▶ **What you should do**
Copy every record word for word. Pictures are not part of the copy.

(Records drawn from a dataset)
++++++
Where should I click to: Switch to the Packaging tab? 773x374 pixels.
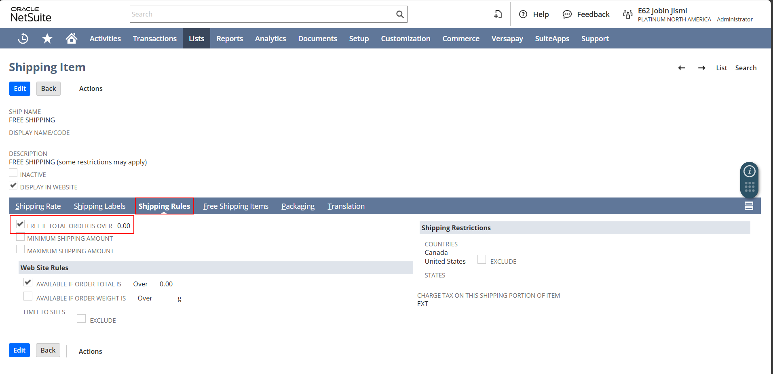click(298, 206)
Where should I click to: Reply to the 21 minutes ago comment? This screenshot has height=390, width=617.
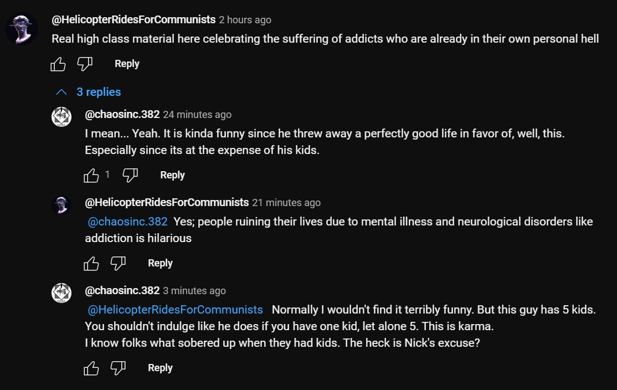click(160, 263)
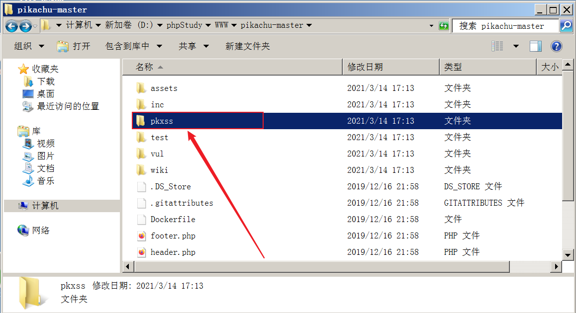Go back with the Back arrow button
Viewport: 576px width, 313px height.
[11, 26]
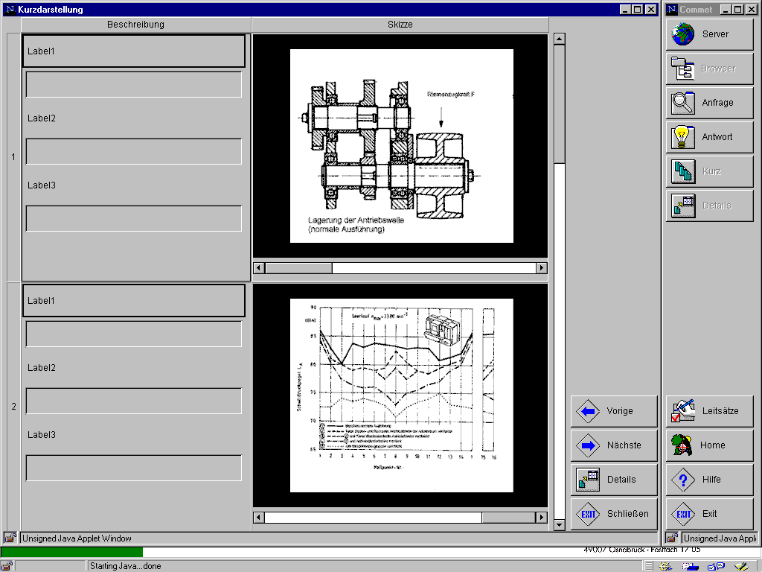This screenshot has height=572, width=762.
Task: Click the Antwort lightbulb icon
Action: pos(682,137)
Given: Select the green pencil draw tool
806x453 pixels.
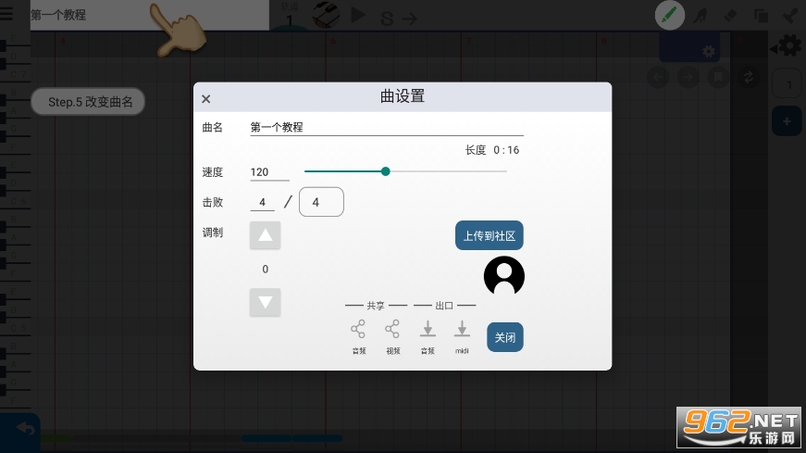Looking at the screenshot, I should [669, 15].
++++++
▶ **Solution for this problem**
Where should I click to: Switch to the Packaging tab? 773x374 pixels.
click(298, 206)
Where should I click to: Reply to the 21 minutes ago comment? This screenshot has height=390, width=617.
click(160, 263)
Go back with the Back arrow button
Viewport: 576px width, 313px height.
[11, 26]
This screenshot has height=572, width=762.
Task: Click the Antwort lightbulb icon
Action: pos(682,137)
Given: Select the green pencil draw tool
806x453 pixels.
Looking at the screenshot, I should [669, 15].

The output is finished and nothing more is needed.